Rewrite every row below, replacing "dropdown" with "drop-down menu" and keeping everything else the same. Leave the pictures out of your answer.

------------

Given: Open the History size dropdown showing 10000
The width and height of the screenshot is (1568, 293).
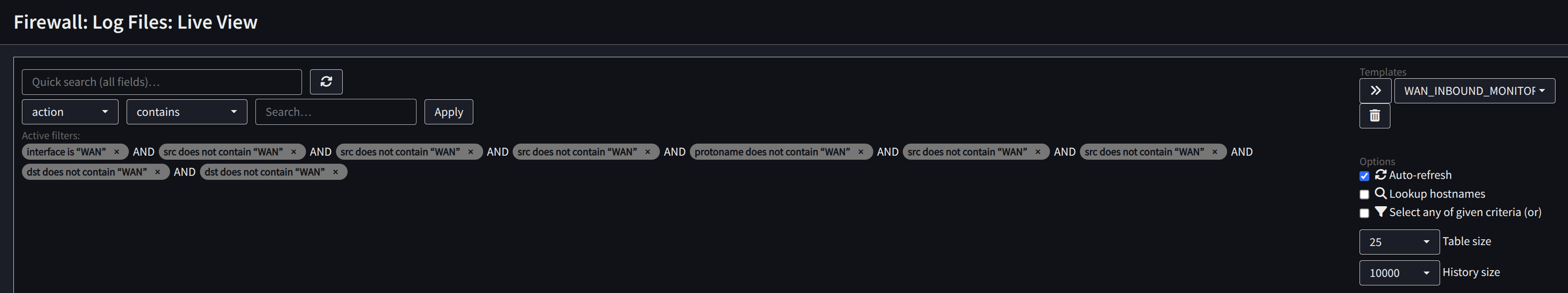Looking at the screenshot, I should coord(1398,273).
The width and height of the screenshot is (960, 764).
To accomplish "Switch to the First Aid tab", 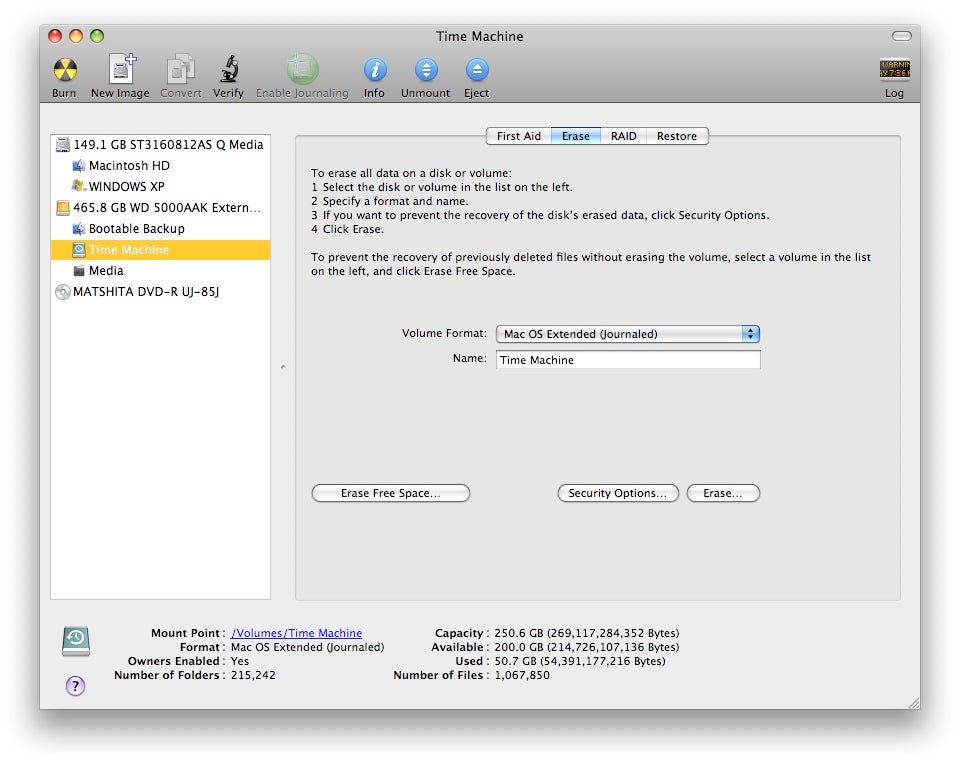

------------

(Written solution):
Given: Open the History size drop-down menu showing 10000
The width and height of the screenshot is (1568, 293).
Looking at the screenshot, I should coord(1398,273).
The width and height of the screenshot is (960, 764).
To accomplish "Switch to the First Aid tab", 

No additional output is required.